Combining Sources of Information:  Base Rates and Likelihoods

People often make predictable errors about probabilities.  Here's a classic example:
"Bill is an unusually tall man in his early thirties.  He's the star of his team, which has an excellent chance of winning the state championship.
What is Bill's sport?"

Most people confidently say basketball, because Bill's description is just what you would expect for the star of a successful basketball team.  One name for this kind of information is "likelihood."  Statistically, it's the probability that the star of a successful basketball team fits Bill's description.  Let's say this probability is about 85%, while there's only a 40% probability that someone in any other organized sport fits the description..

The problem is Bill's age.  The vast majority of Americans beyond college age who compete in organized team sports are bowlers.  A conservative estimate might be that seventy percent of people on an organized sports team are on a bowling team, only five percent are on a basketball team, and 25 percent in all other organized team sports. This is called the "Base rate."

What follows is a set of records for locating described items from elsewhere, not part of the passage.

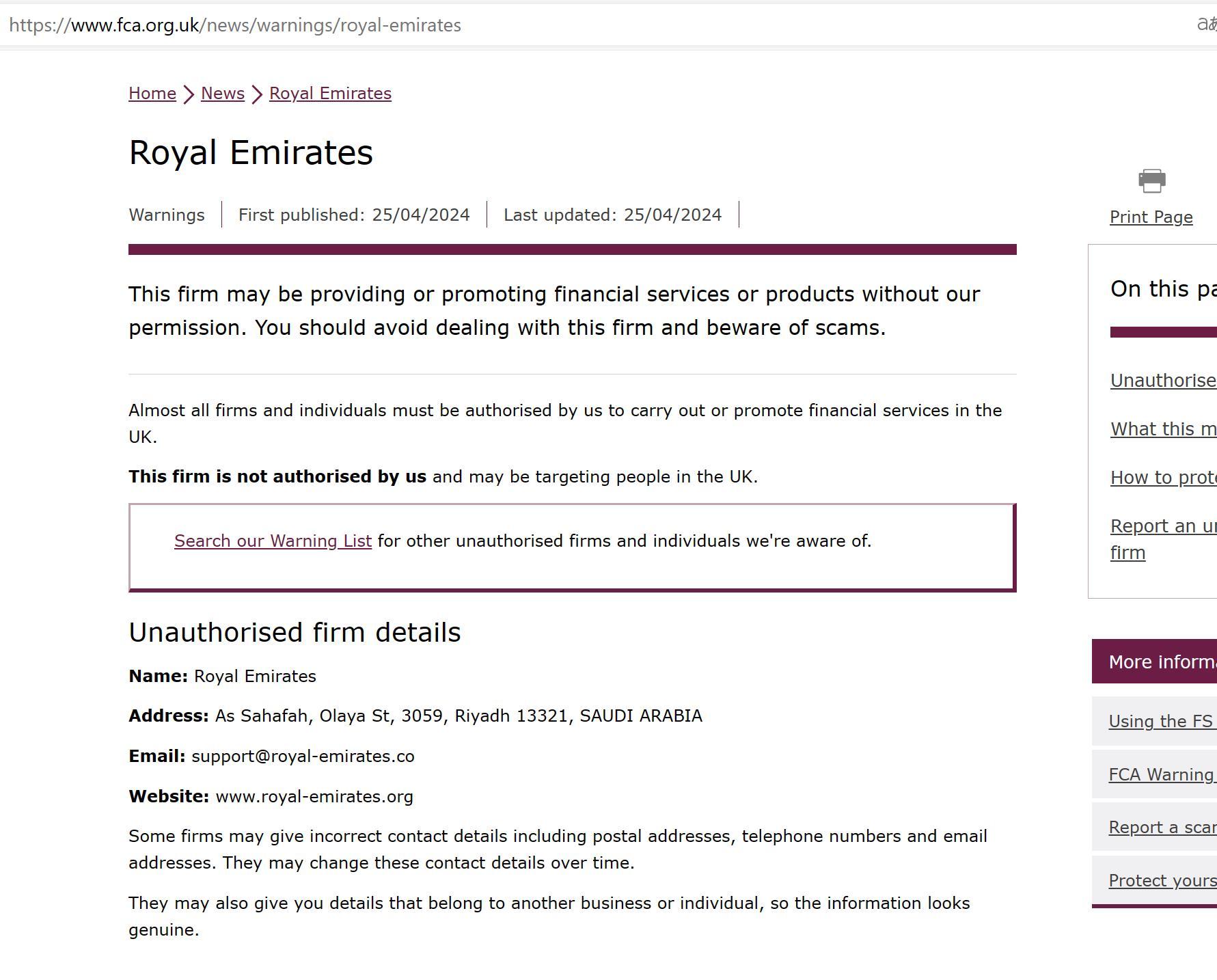Open the FCA Warning sidebar link
The image size is (1217, 980).
(x=1161, y=775)
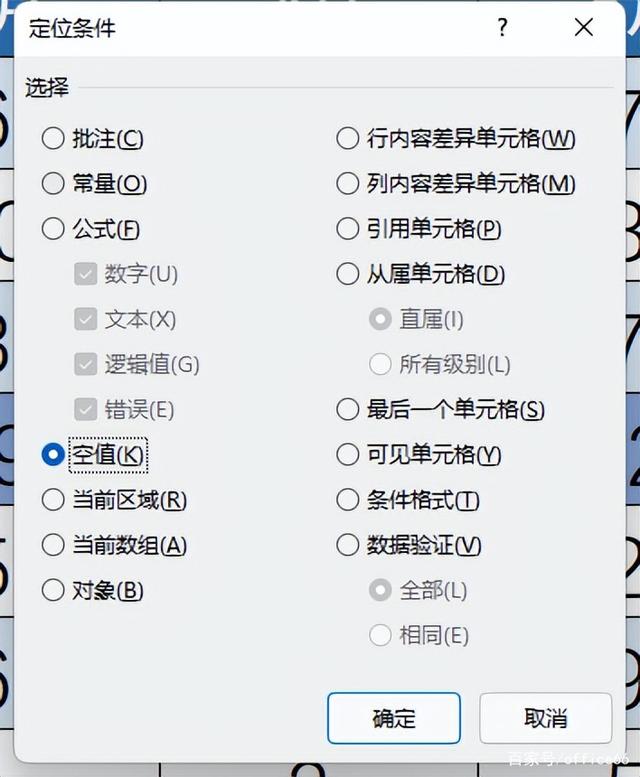Close the 定位条件 dialog
The width and height of the screenshot is (640, 777).
tap(584, 27)
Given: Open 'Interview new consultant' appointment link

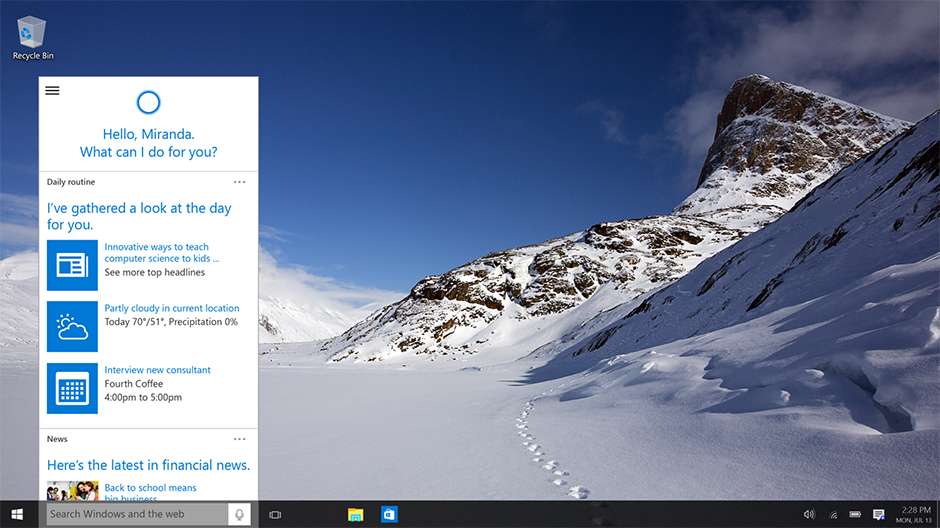Looking at the screenshot, I should pyautogui.click(x=157, y=370).
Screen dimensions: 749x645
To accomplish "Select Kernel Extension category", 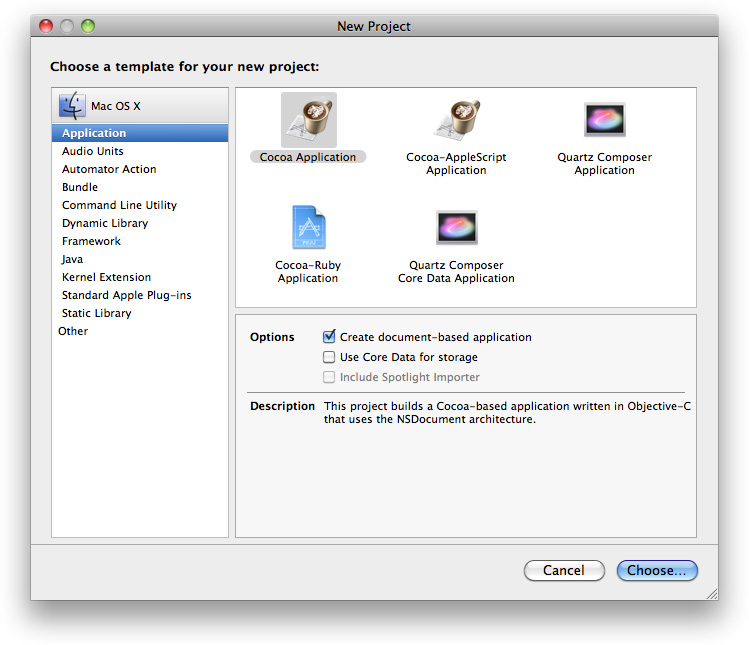I will click(x=107, y=277).
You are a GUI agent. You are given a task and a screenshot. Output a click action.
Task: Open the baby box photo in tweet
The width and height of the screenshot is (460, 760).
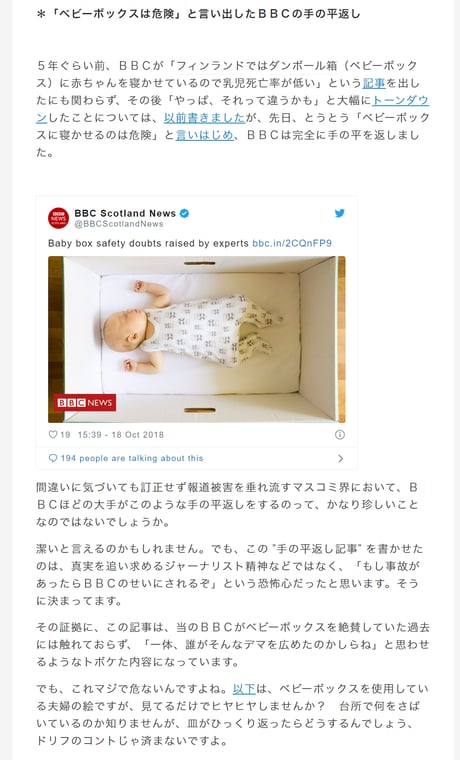coord(197,339)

Mathematically, given my rough input numbers the probability Bill is a bowler is about 66% while the probably that he plays basketball is only about 10%.  We will see how this works in the next lecture.

The point is, you need to consider both likelihood and base rate.  You all know this already; for example, any unsolicited email offer that looks just like a wonderful opportunity ends up in your trash file because you know the base rate of unsolicited wonderful opportunities is vanishingly low.  Still, it is all too easy to forget.  For example, the one thing that every lottery winner has in common is that they all bought lottery tickets; the likelihood of having a ticket given that you are a winner is 100%.  If people didn't forget about the base rate, there would be no lotteries!